In Davidson v. Henkel Corporation, a former employee who was receiving distributions from the company’s non-qualified deferred compensation plan sued the company (and the plan) when the company began withholding required FICA tax payments from his distributions – including for payments it had failed to previously withhold. While we sympathize with Mr. Davidson, there was no allegation that the company was not required by law to withhold FICA taxes, only that the company should have withheld them sooner. Specifically, the plaintiff alleged that because the company failed to properly withhold taxes when he retired pursuant to the code’s special timing rule, he lost the benefit of the Code’s non-duplication rule and thus had a much greater tax burden. In denying the company’s motion to dismiss the lawsuit for the failure to state a claim, the court stated:
Plaintiff has alleged that the Plan Administrator discussed and provided Plaintiff with calculations of his benefits and tax liabilities at the time he was deciding whether to retire. . . . He further alleges that Defendants were aware or should have been aware of the devastating tax consequences if Plaintiff’s FICA taxes were not withheld pursuant to the special timing rule and that Plaintiff relied to his detriment upon Defendants’ erroneous representations. Lastly, Plaintiff has alleged special circumstances warranting the application of estoppel by setting forth facts detailing Defendantsgrossly negligent management of the Plan, negotiated resolution with the IRS without prior notice to Plaintiff and subsequent reduction to Plaintiff’s benefits. Accordingly, the Court concludes that Plaintiff has stated claims in Count I and III of his Complaint and these claims are not subject to dismissal. [emphasis added]
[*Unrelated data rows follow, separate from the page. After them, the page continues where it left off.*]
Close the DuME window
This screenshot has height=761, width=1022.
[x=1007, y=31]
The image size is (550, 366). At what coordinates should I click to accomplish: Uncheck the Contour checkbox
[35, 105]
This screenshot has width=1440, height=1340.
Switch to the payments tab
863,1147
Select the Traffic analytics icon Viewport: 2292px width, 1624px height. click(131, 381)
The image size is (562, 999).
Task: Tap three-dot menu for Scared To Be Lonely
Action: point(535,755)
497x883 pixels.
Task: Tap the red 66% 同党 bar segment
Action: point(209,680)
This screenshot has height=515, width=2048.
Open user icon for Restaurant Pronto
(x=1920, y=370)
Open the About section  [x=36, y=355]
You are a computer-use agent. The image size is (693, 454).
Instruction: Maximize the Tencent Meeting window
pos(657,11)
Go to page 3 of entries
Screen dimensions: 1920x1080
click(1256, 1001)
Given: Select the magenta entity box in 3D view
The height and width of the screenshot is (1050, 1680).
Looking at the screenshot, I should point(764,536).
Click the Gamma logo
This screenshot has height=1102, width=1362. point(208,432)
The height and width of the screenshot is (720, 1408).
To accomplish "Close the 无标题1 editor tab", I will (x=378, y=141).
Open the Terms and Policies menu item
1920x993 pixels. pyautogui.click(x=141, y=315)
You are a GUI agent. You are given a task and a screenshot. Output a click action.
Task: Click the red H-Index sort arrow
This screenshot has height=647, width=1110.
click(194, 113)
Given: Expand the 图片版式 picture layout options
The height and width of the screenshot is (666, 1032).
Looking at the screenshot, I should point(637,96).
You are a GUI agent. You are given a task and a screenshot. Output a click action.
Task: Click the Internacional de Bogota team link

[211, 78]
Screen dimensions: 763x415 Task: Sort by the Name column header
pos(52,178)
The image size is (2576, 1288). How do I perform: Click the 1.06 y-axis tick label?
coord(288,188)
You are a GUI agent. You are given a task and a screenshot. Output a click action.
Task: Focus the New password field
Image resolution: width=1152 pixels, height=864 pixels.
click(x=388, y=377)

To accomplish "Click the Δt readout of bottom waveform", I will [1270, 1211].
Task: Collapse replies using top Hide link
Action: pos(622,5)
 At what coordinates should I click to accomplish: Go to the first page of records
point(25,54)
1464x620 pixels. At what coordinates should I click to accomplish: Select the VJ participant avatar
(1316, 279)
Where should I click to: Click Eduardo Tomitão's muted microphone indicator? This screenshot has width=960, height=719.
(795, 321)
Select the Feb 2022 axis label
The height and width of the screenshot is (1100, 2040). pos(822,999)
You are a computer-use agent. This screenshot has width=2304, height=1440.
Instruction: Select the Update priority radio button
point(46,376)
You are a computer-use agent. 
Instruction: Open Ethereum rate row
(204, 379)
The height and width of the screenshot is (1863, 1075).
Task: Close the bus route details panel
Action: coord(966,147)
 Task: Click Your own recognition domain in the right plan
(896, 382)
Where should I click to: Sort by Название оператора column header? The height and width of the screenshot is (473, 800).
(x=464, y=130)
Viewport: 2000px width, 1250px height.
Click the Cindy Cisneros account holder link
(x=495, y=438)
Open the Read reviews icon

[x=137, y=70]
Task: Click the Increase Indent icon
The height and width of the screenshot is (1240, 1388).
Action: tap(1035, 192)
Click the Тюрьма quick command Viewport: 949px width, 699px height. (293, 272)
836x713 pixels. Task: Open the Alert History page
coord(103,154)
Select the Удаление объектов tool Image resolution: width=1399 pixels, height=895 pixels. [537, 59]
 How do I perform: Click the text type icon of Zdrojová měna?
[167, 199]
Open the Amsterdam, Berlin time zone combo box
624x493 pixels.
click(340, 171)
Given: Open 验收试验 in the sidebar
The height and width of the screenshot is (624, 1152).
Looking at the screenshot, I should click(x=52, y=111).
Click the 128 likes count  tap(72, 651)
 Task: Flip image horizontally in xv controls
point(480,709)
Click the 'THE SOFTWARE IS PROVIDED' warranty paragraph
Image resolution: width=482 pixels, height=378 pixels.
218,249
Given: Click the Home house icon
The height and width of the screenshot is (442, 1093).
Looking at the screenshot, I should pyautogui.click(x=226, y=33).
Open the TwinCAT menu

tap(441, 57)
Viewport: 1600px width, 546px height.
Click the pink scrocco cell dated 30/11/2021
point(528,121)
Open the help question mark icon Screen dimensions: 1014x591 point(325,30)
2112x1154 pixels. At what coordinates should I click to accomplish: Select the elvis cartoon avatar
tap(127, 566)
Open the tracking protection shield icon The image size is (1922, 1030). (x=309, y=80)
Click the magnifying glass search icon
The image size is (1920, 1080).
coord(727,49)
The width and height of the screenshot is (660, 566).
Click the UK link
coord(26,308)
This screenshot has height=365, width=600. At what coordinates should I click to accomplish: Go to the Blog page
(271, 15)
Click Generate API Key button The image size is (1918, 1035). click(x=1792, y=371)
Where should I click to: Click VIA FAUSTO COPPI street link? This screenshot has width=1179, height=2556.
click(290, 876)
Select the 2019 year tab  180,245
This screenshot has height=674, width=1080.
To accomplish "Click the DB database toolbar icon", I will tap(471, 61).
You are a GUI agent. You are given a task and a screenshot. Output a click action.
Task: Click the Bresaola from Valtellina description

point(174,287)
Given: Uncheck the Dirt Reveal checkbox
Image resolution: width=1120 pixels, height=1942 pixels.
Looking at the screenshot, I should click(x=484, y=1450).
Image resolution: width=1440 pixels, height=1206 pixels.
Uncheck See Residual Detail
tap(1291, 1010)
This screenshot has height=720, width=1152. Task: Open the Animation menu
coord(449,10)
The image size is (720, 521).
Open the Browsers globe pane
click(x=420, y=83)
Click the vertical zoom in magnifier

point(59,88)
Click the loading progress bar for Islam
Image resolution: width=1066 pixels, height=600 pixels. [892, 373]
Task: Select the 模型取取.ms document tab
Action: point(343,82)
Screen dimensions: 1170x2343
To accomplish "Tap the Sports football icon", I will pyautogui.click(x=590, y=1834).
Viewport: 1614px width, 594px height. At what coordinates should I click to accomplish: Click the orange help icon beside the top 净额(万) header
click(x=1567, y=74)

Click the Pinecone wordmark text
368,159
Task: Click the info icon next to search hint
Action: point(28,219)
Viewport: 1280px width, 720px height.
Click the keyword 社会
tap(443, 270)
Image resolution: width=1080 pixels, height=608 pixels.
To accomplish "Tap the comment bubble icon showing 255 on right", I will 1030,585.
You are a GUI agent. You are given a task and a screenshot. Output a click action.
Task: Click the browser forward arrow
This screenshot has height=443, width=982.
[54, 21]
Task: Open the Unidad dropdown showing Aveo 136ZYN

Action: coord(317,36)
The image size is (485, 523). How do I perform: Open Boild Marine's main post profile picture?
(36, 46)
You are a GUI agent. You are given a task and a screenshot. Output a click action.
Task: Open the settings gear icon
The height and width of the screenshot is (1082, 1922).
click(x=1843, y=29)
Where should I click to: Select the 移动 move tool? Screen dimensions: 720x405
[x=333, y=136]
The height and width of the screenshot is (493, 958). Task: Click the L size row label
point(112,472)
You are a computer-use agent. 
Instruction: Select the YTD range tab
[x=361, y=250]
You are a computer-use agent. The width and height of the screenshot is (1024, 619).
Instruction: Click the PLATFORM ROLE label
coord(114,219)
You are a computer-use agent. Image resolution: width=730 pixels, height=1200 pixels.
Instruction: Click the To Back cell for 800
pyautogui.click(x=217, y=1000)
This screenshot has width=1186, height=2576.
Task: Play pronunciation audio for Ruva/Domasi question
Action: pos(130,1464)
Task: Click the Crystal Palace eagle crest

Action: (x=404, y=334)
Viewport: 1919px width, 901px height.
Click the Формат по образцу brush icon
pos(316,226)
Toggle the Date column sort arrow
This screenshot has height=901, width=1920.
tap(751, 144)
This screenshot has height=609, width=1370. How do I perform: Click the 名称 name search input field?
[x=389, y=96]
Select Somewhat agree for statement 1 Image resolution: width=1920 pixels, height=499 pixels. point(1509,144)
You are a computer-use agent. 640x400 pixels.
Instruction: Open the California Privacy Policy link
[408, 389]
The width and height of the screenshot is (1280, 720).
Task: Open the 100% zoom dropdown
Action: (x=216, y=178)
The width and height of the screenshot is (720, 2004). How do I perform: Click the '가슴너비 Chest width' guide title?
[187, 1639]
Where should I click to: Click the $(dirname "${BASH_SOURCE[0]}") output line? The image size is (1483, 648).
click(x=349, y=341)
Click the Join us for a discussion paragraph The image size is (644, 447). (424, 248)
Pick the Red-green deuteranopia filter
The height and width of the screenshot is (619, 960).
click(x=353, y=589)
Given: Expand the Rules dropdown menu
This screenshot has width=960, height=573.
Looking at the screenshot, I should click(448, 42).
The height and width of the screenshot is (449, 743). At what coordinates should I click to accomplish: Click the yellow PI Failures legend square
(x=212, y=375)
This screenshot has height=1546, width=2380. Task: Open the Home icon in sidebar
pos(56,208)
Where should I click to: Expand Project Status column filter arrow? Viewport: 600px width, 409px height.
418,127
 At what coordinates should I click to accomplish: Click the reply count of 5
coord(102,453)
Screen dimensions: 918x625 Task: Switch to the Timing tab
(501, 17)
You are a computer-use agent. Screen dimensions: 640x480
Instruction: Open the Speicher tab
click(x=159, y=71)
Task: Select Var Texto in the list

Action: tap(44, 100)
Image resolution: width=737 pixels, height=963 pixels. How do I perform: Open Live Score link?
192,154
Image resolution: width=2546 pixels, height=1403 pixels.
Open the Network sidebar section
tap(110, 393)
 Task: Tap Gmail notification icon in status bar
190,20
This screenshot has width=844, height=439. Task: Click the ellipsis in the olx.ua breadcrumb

Some commentators are saying that this case is the template for future lawsuits against employers by executives hit with 409A penalties. Maybe. However, keep in mind that this is not a final decision following trial. It is only a refusal to dismiss the plaintiff’s claims without a hearing. Further, the court’s decision was based on three highly questionable premises:
- The defendant company was grossly negligent in its failure to comply with the complicated special timing rule for withholding FICA tax on non-qualified plans benefits.
- The company should have given notice to plaintiff of its attempt to negotiate a resolution of a federal tax compliance matter – involving penalties to the company for failure to make required withholding – with the IRS.
- Plaintiff relied to his detriment upon defendants’ erroneous representations.
I doubt that many courts would agree with the first two premises. Additionally, numerous federal court have held that employees or former employees do not have a claim against employers providing incorrect information as to accrued benefits.